Another important question that Dr Osafo Marfo should have raised is the quality of those appointed into public office rather than where resources are. That is, are some of those appointed into public office effective and efficient? From the mismanagement and corruption at GYEEDA and SADA, some of President Mahama’s public office appointees from the three Northern regions have not only disappointed him but have also failed the people of the three regions. I should point out that they failed not because they are from the three regions but because they did not have requisite experience and skills for the positions. They were corrupt not because they are from the three regions but because they are Ghanaians first and foremost.

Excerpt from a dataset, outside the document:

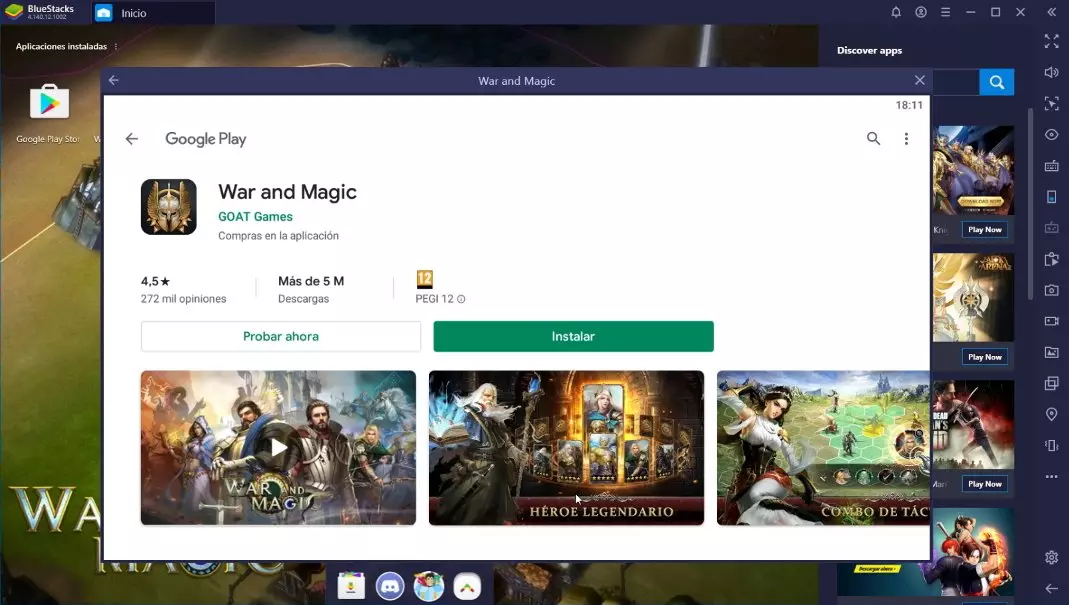Click the Probar ahora button
Image resolution: width=1069 pixels, height=605 pixels.
click(281, 337)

Finally, it ought to be pointed out that the President has the prerogative right to select and appoint people into public office, including his cabinet and the Executive that he can trust and work with but that must be within the requirement of a regional and gender balance and qualifications or suitability. If the President trusts people from certain parts of the country and wants to work with to deliver his vision, then, as far as he fulfils the constitutional requirement of regional and gender balance and they are delivering, who cares, if there are no natural resources in where they come from?
In any case, who told Dr Osafo Marfo that there are few or no natural resources in the three Northern Regions? If it rains only in the south would Akosombo Dam not dry up whilst if it rains in the north it will secure the viability of Akosombo Dam? Is that not vital natural resource from the Northern Regions? What about the fertile land for food production in the three regions, the land which is good for shea butter, cotton cultivation, the sun for harvesting solar energy, etc? If one believes in creation, then, are the population from the three regions not natural resource of high quality since some of the most educated and highly qualified Ghanaians are from the three Northern Regions?
The idea of an Executive Formula, including public office holders based on the availability of natural resource or lack of it in a particular part of Ghana is an anathema, irrational and a recipe for ethnic conflict and disunity. For example, in the UK, when the Conservative Party is in power, despite North Sea Oil from Scotland, there are very few Cabinet Ministers and public office holders of Scotland origin. On the other hand, when Labour is power, lots of the Cabinet and public office holders are Scottish, not because of the North Sea Oil but simply because the Labour Party leadership has a good number from Scotland.
Dr Osafo Marfo’s statement is not only irrational but smells of elitism. People should be appointed to public office based on their ability to do the job bearing in mind the constitutional requirement of regional and gender balance and not any elitist and ethnocentric criteria shrouded in some natural resource based formula.